The Sentinel (1977) – Man, oh man…this film scared the living shit out of me when I was younger. The last scene still has to stand as one of the most nightmarish, relentless things I’ve ever witnessed (in case anyone’s wondering, much of the makeup at the end is actually real…the director used real-life – for lack of a much better word – freaks to pull it off). A fashion model moves into a New York apartment and discovers something (albeit too late): the apartment is built over a door to Hell. There’s a blind priest who lives on the top floor and appears to be “watching” or waiting for something. Will poor Alison figure out what’s going on before it’s too late or will she be sucked into an endless war between good and evil? Super-creepy and (tonally) a bit similar to “Rosemary’s Baby,” “The Sentinel” is a damn good horror film. That ending, though…ye gods, that gave me nightmares!

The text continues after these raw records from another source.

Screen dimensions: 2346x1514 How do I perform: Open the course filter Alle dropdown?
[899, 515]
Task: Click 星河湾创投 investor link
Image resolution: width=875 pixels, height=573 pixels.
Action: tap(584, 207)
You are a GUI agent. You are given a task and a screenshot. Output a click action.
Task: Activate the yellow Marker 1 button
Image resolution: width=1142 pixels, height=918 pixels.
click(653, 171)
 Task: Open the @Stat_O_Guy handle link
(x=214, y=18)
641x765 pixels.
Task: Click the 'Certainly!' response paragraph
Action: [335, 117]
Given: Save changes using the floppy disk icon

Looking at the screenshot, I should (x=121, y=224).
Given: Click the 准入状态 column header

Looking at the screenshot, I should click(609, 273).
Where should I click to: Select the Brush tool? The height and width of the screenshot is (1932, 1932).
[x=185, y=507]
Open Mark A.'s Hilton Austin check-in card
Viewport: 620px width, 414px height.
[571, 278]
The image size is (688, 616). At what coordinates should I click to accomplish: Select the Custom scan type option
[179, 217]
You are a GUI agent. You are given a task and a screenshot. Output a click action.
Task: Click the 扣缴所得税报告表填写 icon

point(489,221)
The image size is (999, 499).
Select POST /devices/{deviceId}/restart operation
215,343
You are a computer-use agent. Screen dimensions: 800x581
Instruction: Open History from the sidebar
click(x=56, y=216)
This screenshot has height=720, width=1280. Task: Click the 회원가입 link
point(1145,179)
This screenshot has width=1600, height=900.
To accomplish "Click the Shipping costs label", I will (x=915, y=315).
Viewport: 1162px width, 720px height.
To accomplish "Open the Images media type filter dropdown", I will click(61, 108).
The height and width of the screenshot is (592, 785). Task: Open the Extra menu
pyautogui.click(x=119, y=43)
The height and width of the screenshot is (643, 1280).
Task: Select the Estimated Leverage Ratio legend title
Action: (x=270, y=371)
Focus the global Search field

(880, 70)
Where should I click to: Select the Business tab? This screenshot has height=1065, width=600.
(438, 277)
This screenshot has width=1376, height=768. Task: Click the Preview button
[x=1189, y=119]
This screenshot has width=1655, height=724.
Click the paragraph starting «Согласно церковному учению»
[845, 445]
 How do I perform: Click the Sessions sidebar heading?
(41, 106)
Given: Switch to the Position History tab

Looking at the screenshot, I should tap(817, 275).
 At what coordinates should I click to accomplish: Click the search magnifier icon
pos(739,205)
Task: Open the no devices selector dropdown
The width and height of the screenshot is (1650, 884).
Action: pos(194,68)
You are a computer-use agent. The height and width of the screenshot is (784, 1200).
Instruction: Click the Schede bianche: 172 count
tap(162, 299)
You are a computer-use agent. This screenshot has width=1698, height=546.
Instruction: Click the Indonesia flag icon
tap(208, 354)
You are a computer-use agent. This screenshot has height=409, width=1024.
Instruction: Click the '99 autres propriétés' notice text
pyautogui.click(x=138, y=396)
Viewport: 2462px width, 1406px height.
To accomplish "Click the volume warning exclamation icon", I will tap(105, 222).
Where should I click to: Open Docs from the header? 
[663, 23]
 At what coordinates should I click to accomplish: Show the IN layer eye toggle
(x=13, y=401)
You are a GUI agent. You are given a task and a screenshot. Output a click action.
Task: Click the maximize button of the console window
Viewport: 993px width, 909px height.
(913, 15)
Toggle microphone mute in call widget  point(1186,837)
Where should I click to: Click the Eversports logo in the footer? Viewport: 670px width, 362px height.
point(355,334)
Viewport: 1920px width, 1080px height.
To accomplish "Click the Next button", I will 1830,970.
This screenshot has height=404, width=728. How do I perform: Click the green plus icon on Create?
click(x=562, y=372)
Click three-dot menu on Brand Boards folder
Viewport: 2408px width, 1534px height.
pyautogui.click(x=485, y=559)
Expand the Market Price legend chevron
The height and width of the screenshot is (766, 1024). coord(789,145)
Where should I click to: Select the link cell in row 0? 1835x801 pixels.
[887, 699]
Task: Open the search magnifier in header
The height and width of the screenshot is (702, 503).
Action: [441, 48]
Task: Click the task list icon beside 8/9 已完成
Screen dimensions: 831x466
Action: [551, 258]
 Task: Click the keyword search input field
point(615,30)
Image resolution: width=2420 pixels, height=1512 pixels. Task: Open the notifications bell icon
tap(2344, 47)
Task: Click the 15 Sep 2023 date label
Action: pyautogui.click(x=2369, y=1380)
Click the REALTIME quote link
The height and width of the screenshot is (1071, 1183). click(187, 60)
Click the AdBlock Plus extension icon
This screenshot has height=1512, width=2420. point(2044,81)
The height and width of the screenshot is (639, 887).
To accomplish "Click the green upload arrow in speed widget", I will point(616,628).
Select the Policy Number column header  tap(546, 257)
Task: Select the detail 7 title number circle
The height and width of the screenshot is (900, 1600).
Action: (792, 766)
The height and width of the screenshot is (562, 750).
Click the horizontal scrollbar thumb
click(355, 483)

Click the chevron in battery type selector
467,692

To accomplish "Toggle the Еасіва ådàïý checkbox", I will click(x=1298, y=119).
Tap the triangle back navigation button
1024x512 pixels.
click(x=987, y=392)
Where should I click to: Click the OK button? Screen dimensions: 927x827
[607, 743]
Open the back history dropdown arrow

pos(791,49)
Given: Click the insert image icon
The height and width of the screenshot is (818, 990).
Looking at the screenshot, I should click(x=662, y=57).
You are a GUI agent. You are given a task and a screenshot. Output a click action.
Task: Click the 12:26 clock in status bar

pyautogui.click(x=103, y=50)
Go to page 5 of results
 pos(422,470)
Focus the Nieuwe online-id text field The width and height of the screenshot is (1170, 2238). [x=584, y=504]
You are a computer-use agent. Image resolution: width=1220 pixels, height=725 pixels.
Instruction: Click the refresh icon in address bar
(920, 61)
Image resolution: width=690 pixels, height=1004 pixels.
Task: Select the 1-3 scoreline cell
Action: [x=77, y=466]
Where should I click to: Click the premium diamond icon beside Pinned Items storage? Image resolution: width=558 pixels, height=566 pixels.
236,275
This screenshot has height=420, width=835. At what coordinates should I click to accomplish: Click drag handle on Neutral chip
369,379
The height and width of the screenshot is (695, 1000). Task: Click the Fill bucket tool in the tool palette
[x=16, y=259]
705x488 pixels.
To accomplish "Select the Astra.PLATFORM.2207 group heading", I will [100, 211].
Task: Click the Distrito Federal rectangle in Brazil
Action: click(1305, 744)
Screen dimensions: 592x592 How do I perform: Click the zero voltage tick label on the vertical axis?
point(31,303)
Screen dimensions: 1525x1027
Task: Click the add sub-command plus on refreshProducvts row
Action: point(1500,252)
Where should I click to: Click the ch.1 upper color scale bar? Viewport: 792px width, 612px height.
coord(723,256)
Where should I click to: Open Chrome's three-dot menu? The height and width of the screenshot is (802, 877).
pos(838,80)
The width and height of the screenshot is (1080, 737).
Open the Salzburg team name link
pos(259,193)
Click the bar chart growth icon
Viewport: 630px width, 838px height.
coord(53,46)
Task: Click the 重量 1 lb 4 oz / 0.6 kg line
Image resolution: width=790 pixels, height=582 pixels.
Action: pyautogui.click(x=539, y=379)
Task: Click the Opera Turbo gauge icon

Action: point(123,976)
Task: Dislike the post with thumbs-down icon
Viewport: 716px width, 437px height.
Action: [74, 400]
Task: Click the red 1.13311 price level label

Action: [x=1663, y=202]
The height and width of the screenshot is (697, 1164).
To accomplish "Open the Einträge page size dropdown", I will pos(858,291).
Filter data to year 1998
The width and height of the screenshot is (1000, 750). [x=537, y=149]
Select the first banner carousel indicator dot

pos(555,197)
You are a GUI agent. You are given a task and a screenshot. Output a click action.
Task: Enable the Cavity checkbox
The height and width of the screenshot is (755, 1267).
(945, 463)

The Wicker Man (1973) – Always one of my favorite films, “The Wicker Man” is really in a class by itself. I debated putting this in my “Misc” blog, since the film isn't, technically, an occult movie: it’s about pagans. TomatO, TomAto, though, right? Edward Woodward (TV’s Equalizer) plays a devoutly religious police sergeant who travels to the remote, self-sustaining Summerisle in search of a (potentially) missing girl. Once there, he discovers that the island is filled with pagans. They seem friendly enough, but the sergeant’s god is better than theirs, so he’s not having any of it. Between tearing the village apart in a search of a missing person that may never have existed and shaking his finger at their “heathen” ways (celebrating the May Pole; openly talking about sex with children; performing fertility rituals in the nude; dancing to folk music in the nude…come to think of it, these folks do an awful lot of stuff in the nude!), Sergeant Howie gradually comes to realize that something is very, very wrong here. Once he meets Lord Summerisle (Christopher Lee, in a magnificent role that he always said was his favorite), he’s sure that something’s going on. What exactly is going on, however, is much more shocking than anyone can imagine. The ending is still so powerful that it takes my breath away every time I see it. The mix of elegiac beauty and sinister mood is thick enough to cut with a machete and there are no easy answers here. Unless you want a good laugh, stay far, far, far away from the atrocious Nicholas Cage remake (“The bees! Ahhhh….the beeeeees!!!”). As I've always said, why remake a perfect film when there are so many flawed films to remake? “The Wicker Man” is just about as perfect as films come. This is a must-see for any serious fan of film, horror or not.